Your instructions = Exact reproduction required: the lines below from the line with "Click the Password field label" to the line with "The image size is (2560, 1440).", both ends included, and no others.

Stored items =
★ ★ ★ ★

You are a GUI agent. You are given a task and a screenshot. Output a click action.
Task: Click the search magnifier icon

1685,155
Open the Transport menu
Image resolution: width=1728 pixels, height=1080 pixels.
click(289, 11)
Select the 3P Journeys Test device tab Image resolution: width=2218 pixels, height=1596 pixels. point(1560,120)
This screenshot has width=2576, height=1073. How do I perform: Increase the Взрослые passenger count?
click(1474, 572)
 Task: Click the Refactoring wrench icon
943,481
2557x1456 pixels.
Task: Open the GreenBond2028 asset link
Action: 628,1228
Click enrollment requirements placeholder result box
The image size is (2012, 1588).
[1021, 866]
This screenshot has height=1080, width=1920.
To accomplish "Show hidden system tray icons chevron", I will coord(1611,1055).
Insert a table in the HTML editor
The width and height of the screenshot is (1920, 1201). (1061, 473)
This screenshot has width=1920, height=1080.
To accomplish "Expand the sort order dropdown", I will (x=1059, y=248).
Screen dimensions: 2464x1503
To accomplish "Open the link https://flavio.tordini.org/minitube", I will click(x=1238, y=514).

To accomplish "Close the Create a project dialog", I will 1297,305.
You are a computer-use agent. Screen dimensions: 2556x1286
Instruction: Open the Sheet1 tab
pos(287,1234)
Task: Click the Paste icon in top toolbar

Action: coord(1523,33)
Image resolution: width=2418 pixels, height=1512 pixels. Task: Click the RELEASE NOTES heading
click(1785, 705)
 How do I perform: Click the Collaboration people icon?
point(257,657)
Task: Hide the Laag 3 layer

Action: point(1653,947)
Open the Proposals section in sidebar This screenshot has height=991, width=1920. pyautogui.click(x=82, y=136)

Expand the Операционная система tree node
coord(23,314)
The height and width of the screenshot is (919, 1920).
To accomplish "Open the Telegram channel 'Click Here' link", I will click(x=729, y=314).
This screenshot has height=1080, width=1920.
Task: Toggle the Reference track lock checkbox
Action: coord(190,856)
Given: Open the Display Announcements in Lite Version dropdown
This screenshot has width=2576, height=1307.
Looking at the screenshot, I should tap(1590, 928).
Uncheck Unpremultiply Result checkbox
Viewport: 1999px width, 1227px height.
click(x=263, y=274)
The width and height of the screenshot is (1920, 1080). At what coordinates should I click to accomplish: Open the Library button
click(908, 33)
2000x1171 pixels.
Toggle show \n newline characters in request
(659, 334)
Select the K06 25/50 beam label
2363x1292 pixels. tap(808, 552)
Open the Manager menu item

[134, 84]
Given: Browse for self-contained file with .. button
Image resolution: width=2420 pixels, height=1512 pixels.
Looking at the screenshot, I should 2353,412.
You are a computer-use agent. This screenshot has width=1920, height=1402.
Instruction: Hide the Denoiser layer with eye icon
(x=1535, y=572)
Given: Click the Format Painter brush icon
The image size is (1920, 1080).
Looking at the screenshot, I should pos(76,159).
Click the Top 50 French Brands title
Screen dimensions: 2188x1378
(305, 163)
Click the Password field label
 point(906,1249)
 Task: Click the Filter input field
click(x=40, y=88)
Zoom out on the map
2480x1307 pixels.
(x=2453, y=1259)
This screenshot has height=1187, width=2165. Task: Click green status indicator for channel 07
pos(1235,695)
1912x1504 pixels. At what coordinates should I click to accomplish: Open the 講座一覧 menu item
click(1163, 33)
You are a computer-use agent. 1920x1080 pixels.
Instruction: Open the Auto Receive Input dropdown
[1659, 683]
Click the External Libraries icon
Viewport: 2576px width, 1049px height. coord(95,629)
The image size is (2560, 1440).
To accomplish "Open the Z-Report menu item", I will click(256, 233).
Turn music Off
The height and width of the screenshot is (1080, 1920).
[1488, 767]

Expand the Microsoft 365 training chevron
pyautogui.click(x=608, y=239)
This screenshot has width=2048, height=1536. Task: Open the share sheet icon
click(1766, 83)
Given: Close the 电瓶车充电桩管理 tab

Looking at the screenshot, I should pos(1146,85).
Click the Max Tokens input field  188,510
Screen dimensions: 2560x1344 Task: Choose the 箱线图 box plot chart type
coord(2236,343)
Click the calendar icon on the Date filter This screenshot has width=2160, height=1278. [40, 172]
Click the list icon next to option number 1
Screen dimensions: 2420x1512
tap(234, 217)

★ ★ ★ ★

Response to the exercise =
Click the Password field label
 point(906,1249)
 Task: Click the Filter input field
click(x=40, y=88)
Zoom out on the map
2480x1307 pixels.
(x=2453, y=1259)
This screenshot has height=1187, width=2165. Task: Click green status indicator for channel 07
pos(1235,695)
1912x1504 pixels. At what coordinates should I click to accomplish: Open the 講座一覧 menu item
click(1163, 33)
You are a computer-use agent. 1920x1080 pixels.
Instruction: Open the Auto Receive Input dropdown
[1659, 683]
Click the External Libraries icon
Viewport: 2576px width, 1049px height. coord(95,629)
The image size is (2560, 1440).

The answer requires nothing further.